The availability of an expert is also not enough. Because ‘generic’ data scientists cannot do the job alone, experts must be able to estimate what, why and where an algorithm and process does and does not work, to effectively guide them. They can make all the difference between doing the right things and doing things right. In other words: in addition to having knowledge about a domain, experts must also bring the necessary practical experience, in the areas of modern algorithms and the associated data and infrastructure, to the party. McKinsey heralded this need a few years ago by highlighting the respective roles of the data strategist and analytics translator. Without adequately fulfilling these roles, the average chance of success will plummet.
Of course, as every self-respecting financial service provider will tell you, knowledge and experience like this can be insourced – and they have a point too. However, our experience has taught us that it can also be developed internally. But it takes more than just sending a few designated employees on a course for a week. In the same way that you rely hopefully on the relevant science in your field, you will also be well advised to listen to the didactics. If you allow a few capable and intrinsically motivated employees to work for two or three days a week for about a year on important relevant but mainly non-urgent issues and/or innovation, you will see that ample creative space and development will be created to help your organization move forward in the long term.

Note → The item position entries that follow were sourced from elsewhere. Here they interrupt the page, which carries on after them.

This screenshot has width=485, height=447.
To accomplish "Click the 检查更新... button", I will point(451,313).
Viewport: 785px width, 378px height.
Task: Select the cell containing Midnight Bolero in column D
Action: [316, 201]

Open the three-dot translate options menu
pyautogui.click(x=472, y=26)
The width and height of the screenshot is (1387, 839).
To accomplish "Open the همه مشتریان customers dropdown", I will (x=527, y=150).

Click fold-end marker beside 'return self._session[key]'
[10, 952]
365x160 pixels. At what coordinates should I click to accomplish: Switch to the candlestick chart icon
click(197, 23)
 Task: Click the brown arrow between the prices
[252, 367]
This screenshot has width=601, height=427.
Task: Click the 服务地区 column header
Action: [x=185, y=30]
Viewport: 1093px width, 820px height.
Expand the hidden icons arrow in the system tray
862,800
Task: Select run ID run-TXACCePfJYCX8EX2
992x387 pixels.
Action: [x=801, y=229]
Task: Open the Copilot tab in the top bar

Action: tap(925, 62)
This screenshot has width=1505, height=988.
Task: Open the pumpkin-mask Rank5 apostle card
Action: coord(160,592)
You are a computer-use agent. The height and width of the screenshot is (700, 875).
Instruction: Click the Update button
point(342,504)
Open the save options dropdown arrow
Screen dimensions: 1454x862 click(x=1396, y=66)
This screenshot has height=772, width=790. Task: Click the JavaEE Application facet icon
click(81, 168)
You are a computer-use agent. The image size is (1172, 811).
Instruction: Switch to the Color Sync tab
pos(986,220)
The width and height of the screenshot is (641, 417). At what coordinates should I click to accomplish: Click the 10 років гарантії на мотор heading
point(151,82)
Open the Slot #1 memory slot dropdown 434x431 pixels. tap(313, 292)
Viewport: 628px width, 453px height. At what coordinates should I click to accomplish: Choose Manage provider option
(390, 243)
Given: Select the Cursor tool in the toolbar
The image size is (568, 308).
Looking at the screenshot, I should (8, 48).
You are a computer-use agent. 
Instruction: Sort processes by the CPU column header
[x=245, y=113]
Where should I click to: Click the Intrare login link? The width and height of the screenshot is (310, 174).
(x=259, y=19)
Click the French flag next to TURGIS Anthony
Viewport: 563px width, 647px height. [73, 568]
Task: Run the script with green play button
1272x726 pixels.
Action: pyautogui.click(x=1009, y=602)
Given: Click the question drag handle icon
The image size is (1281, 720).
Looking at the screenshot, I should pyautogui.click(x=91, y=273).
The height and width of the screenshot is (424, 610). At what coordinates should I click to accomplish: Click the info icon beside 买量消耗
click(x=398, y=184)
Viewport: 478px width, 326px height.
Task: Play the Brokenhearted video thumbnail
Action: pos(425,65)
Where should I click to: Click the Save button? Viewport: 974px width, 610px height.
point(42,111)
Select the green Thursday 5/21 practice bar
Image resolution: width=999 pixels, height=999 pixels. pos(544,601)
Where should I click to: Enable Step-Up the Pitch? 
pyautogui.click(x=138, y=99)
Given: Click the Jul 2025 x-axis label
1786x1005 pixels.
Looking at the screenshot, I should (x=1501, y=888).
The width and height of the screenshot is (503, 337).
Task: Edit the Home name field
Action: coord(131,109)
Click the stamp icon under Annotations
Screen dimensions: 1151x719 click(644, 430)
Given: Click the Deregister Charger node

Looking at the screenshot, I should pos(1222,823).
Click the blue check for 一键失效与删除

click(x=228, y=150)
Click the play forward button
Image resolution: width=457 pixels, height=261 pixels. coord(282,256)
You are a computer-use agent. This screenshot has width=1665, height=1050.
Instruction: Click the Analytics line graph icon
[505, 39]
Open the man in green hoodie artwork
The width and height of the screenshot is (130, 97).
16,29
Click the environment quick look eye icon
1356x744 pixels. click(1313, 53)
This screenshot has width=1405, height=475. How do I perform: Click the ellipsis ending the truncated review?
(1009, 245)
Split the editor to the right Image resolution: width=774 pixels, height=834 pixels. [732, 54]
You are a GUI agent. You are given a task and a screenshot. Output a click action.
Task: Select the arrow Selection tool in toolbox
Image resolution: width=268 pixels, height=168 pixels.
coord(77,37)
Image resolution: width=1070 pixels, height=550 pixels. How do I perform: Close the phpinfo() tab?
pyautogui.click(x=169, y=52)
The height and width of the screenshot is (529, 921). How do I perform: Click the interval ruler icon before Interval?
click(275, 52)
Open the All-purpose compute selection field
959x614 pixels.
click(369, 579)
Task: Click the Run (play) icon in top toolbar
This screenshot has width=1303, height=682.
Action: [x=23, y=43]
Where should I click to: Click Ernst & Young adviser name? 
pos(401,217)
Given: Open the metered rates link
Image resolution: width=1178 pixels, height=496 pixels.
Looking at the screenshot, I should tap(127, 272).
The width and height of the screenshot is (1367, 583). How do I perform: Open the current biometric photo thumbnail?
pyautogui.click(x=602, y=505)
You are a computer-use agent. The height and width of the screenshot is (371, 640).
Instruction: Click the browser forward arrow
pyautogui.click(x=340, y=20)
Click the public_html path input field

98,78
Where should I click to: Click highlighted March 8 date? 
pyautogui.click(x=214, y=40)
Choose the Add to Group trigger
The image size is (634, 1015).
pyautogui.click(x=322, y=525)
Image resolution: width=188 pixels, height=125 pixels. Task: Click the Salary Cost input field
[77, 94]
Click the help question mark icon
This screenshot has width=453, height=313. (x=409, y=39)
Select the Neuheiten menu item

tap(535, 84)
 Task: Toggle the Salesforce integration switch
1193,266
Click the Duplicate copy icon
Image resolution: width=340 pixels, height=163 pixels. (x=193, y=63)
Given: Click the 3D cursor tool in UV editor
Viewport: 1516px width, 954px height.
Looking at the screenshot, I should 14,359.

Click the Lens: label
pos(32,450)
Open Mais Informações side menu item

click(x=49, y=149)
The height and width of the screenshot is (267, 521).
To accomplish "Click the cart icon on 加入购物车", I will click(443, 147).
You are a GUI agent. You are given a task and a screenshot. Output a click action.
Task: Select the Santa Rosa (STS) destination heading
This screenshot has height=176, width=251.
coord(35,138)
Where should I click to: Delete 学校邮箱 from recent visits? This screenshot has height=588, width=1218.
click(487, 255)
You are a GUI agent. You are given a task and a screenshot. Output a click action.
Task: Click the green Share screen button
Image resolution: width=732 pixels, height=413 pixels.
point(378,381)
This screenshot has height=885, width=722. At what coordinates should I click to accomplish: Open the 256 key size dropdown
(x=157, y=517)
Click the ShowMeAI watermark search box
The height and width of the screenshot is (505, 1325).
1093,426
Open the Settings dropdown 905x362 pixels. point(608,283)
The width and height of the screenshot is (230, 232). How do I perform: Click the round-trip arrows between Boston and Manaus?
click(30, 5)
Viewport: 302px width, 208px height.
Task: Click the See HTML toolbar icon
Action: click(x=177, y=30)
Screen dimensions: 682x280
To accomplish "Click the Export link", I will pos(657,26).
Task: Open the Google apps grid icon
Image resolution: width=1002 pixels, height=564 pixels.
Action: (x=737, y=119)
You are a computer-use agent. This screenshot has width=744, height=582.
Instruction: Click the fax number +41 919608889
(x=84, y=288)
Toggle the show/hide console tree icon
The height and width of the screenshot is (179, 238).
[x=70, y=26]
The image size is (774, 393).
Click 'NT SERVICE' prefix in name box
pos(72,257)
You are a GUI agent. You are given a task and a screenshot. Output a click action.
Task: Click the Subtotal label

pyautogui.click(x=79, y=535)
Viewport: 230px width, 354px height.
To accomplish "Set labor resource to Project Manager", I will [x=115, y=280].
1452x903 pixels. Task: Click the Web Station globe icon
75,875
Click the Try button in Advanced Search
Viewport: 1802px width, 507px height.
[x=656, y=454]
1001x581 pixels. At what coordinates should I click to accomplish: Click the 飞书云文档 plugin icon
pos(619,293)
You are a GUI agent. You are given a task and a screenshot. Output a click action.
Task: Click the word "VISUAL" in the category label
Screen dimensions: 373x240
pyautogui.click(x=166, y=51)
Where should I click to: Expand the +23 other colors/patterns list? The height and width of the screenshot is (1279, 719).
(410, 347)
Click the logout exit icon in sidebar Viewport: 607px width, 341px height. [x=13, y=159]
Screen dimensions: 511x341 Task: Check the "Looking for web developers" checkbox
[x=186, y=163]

Technological developments offer a multitude of great new insights and possibilities. While this brings substantial change to financial markets, it must be stressed that the usefulness of new technology is nuanced. Technology, in whatever form it takes, will always be a means to an end. If you cannot determine beforehand which problem a “new” (as opposed to an “old”) technology will solve, it usually means that it will not solve a problem at all. An expert’s time can only be spent once, so make sure you use the right expert in the right way and you will have an above-average chance of staying afloat.
 Fortunately, the first sweeping steps are already being taken. Most of our clients clearly understand that specialist IT service providers can often provide better IT infrastructure services than their own IT department. But this does not necessarily render their own IT services superfluous: they will remain indispensible for management and employee contact.
 Nonetheless, with a limited amount of effort, self-learning algorithms can be useful in quickly setting up challenger models. These are not designed to get the most out of every bit of data, but to support that the main model (which we do understand) is sound.
 For the sake of completeness: methodologically these algorithms are not new. What is new about them is that we now have the computational capacity and data to calculate estimators.